Après la mise en sécurité du personnel, une autre mesure importante a concerné la trésorerie de l’entreprise. Loxam a, pour cela, recouru au chômage partiel et a conduit des négociations avec les partenaires sociaux pour réduire les salaires de l’ensemble des collaborateurs. Mesures que complète la décision du Groupe de ne pas verser de dividende en 2020. « Nous avons également réduit le « cash out », en négociant avec nos prestataires et fournisseurs, avec nos propriétaires pour les baux, ou encore sur les véhicules de location, etc. ». Entreprise très capitalistique en termes d’investissements sur le matériel, Loxam a également gelé ses investissements, en gelant voire annulant certaines commandes. Les liquidités ont également pu être renforcées par d’autres canaux : « nous avons activé toutes les solutions possibles, en tirant sur des lignes pas encore activées et sur le RCF [1]. Nous avons également engagé une démarche pour bénéficier du prêt garanti par l’État : nous avons pour cela l’accord des banques et sommes actuellement dans la phase de dépôt auprès de Bpifrance. Nous avons bon espoir de l’obtenir, ce qui nous permettra de renforcer très fortement nos liquidités ».

 

Un réseau d’agences en cours de réouverture, malgré une reprise lente et progressive

Face à une activité qui enregistre une « reprise légère », le Groupe a petit à petit rouvert des agences « dans un premier temps au moins pour permettre aux clients de venir récupérer du matériel, puis nous avons mobilisé nos chauffeurs pour pouvoir recommencer à livrer nos clients ». Plus de 400 agences, sur 500, sont aujourd’hui ouvertes, à effectif réduit. Zones de confinement, distance à respecter, mise en quarantaine du matériel après récupération sur les chantiers, sont autant de mesures que le Groupe a pu mettre en place en attendant de disposer de masques de protection. Ces masques ont depuis pu être fournis aux personnels amenés à se déplacer sur les chantiers, « chez des clients dont nous ne maîtrisons pas les process en matière sanitaire ».

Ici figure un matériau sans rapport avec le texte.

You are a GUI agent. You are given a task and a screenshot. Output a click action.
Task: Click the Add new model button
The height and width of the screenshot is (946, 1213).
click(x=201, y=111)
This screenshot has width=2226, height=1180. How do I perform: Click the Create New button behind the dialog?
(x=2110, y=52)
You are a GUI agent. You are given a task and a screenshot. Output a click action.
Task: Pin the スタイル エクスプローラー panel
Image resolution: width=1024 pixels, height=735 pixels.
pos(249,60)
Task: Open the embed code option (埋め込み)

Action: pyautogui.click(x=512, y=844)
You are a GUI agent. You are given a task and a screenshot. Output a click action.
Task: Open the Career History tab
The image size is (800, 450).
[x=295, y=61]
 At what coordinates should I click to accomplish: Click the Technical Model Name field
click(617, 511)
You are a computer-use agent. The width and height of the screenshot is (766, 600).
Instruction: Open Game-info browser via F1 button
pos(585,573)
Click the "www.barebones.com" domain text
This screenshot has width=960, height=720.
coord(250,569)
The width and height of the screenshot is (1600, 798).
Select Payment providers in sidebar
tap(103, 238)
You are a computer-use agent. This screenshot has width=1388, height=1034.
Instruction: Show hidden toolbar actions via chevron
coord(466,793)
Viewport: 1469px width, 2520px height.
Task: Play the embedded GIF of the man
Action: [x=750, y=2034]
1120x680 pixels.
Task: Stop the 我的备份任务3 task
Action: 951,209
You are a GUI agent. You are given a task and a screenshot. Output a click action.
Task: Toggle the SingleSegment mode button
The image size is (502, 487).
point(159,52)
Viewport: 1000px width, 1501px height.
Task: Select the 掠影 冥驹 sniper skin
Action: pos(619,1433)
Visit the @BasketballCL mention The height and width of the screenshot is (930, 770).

De son PCA [2], l’entreprise a ainsi aujourd’hui évolué vers son plan de reprise d’activité, en s’organisant pour accueillir physiquement ses clients dans ses agences, y compris des particuliers, grâce à l’installation d’hygiaphones, au port de masques, ou encore à la régulation des flux dans les locaux. À la demande de l’Administration, le Groupe a également mis son réseau d’agences à disposition pour servir de point de vente de matériels de protection (masques, gels, etc.).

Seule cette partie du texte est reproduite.